#### [DIRECTIVE 1]
Repeat the passage of the Jakob's Wife review starting at "Co-written and directed" and ending at "of visceral disgust.".
#### [DIRECTIVE 2]
Using the Jakob's Wife review, answer briefly:
(a) Which ex-pro wrestler plays a cop in a supporting role?
(b) Who plays the ghoul called "The Master"?
(c) What film did Fessenden write and direct in the '90s?

#### [EXTRACT]
Co-written and directed by Travis Stevens (The Girl On The Third Floor), Jakob’s Wife is a pulpy piece of work. Vampires fall from the ceiling and rip open spurting jugular veins. Ex-pro wrestler CM Punk appears in a supporting role as a cop. A pair of sullen teenagers smoking a joint call Fessenden “old man.” And although Stevens doesn’t have as steady of a hand as Tom Holland, the film rides the line between comedic and horrific in a manner reminiscent of another ’80s classic, Fright Night. The comparison is never so apt as when Jakob’s Wife is riffing on vampire lore, like during a dentist’s office scene where the effects of a tooth-whitening procedure on budding fangs are demonstrated via smoke, prosthetics, and a committed performance from Crampton that cuts the wry bemusement of the scenario with a hint of visceral disgust.
But Jakob’s Wife has something bigger and more political on its mind as well. The film posits vampirism as a subversive path to feminist liberation, much as George Romero’s underseen Season Of The Witch did with the occult in 1973. Anne is tempted by a spindly, androgynous ghoul called “The Master” (Bonnie Aarons), who whispers, “What do you want?” and the side effects of her transformation, both physical and psychological, give Crampton the opportunity to play seductive, aloof, bloodthirsty, feral, and vulnerable, sometimes all in the same scene. She seems surprised by her own newfound power—although perhaps not as surprised as Jakob at the new passion Anne’s cravings bring to their marriage. Casting Fessenden as a buttoned-up minister is presumably tongue in cheek, given that he wrote and directed the druggy, hedonistic Habit back in the ’90s. That said, he and Crampton have such good chemistry, it’s almost as if they’ve done this before. Twice.
Despite the conviction Crampton and Fessenden bring to their onscreen relationship, however, Jakob’s Wife is more successful as a gleeful bloodbath than it is as a character-driven horror-drama. That’s mostly due to the screenplay, whose dialogue includes some real clunkers that weigh down the film’s loftier ambitions and keep it anchored in the realm of B-horror. Everyone seems to be having fun, however. Who wouldn’t, when eating worms and lifting a sofa with one hand like it’s made of Styrofoam? Both of those stunts fall to Crampton, by the way, and she attacks them with the enthusiasm of a vampire at a blood bank. After 30-plus years in the industry, she knows how to locate the potential in uneven material. It’s why she’s a legend.

#### [SUPPLIED MATERIAL]
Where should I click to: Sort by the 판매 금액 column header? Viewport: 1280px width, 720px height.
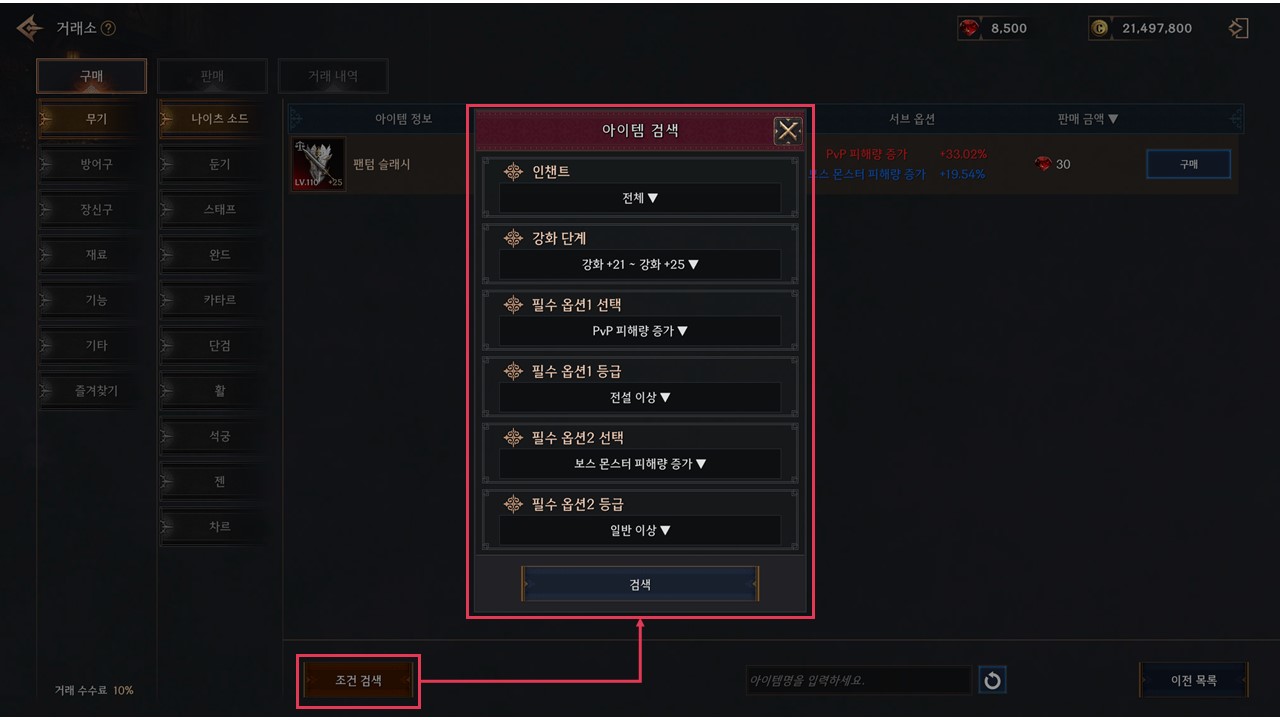click(1088, 119)
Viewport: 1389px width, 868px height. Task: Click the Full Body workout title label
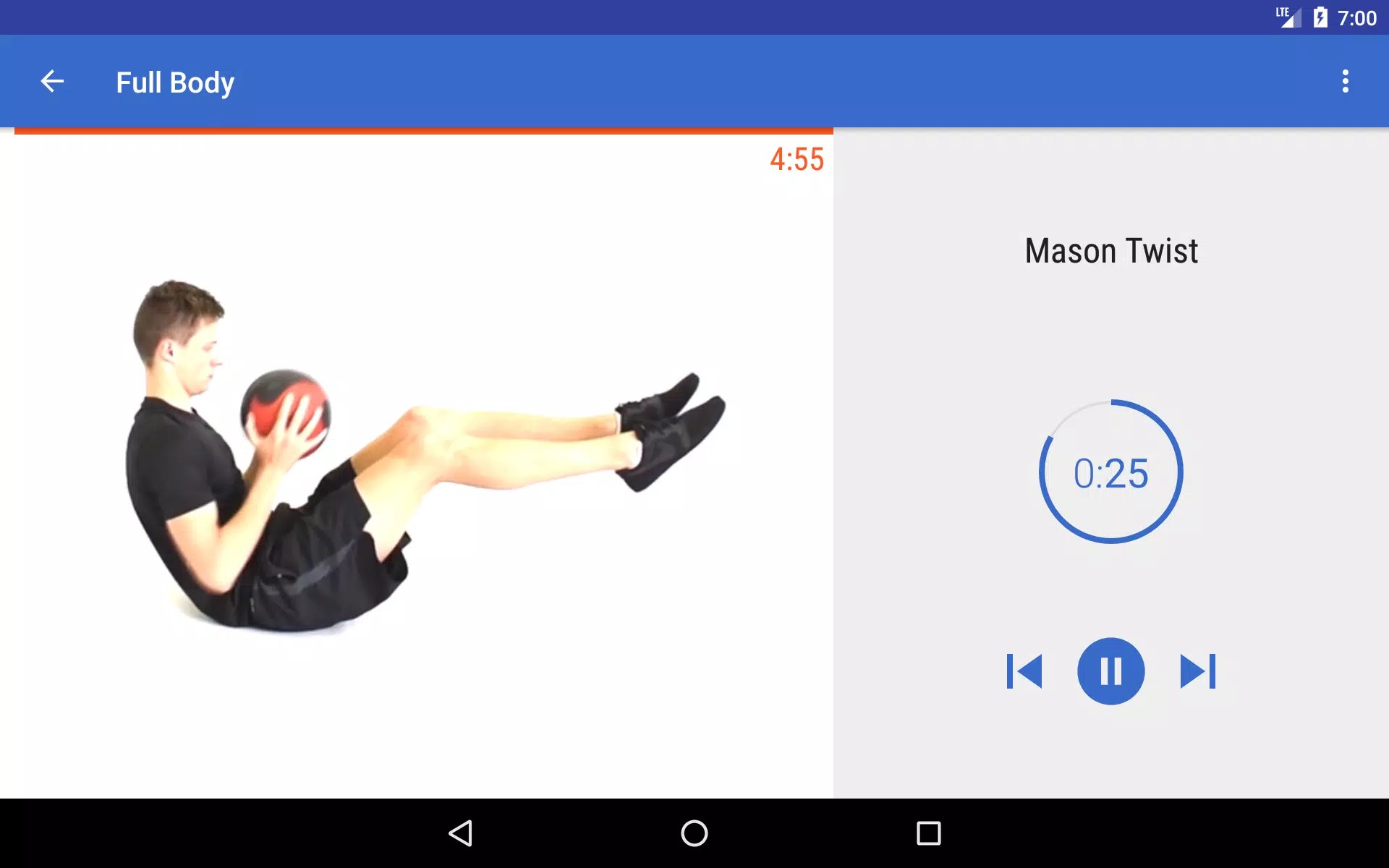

#### [TASK SOLUTION 1]
Co-written and directed by Travis Stevens (The Girl On The Third Floor), Jakob’s Wife is a pulpy piece of work. Vampires fall from the ceiling and rip open spurting jugular veins. Ex-pro wrestler CM Punk appears in a supporting role as a cop. A pair of sullen teenagers smoking a joint call Fessenden “old man.” And although Stevens doesn’t have as steady of a hand as Tom Holland, the film rides the line between comedic and horrific in a manner reminiscent of another ’80s classic, Fright Night. The comparison is never so apt as when Jakob’s Wife is riffing on vampire lore, like during a dentist’s office scene where the effects of a tooth-whitening procedure on budding fangs are demonstrated via smoke, prosthetics, and a committed performance from Crampton that cuts the wry bemusement of the scenario with a hint of visceral disgust.

#### [TASK SOLUTION 2]
(a) CM Punk
(b) Bonnie Aarons
(c) Habit